Question: Let $n \geq 2$ be an even integer. A permutation $a_1; a_2; \ldots; a_n$ of the set $\{1,2, \ldots, n\}$ is called awesome if $a_2 = 2a_1$. For example, if $n = 6$, then the permutation $3; 6; 4; 1; 5; 2$ is awesome, whereas the permutation $3; 5; 4; 1; 6; 2$ is not awesome.
How many awesome permutations of the set $\{1,2, \ldots, n\}$ are there?
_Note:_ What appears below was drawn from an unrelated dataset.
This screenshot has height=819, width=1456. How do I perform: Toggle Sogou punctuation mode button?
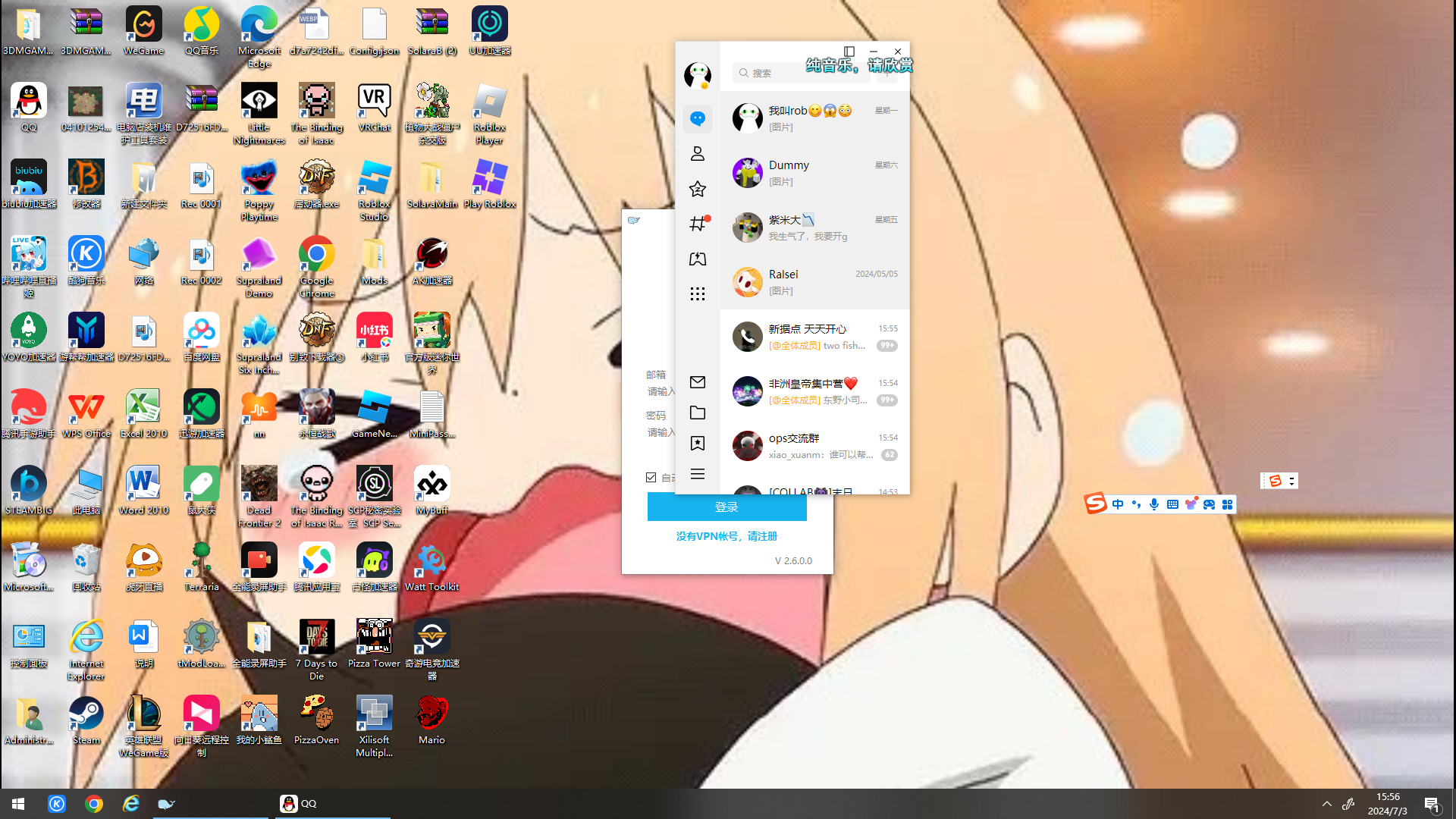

Answer: $\frac{n}{2} \cdot (n-2)!$
Attempt:
My understanding was since we need $a_2 = 2a_1$ then $a_1 = a_2/2$. So $a_1$ should be the form $n/2$. For $a_2$, I assumed since $a_1$ was already chosen to be $n$, then $a_2$ should be $n-1$. So the total permutations should be $(n/2) \cdot (n-1)!$
Best Answer
Not quite. $a_1$ should not necessarily be $\frac{n}{2}$; rather, it can be any number which is at most $\frac{n}{2}$. For example, $2,4,1,3,6,5$ would be awesome. So there's $\frac{n}{2}$ choices for $a_1$ in an awesome permutation, and once this is chosen, only one choice for $a_2$ (because it has to be $2a_1$). The rest of the $n-2$ numbers can be ordered arbitrarily in $(n-2)!$ ways, for a total of $\frac{n}{2} (n-2)!$ permutations.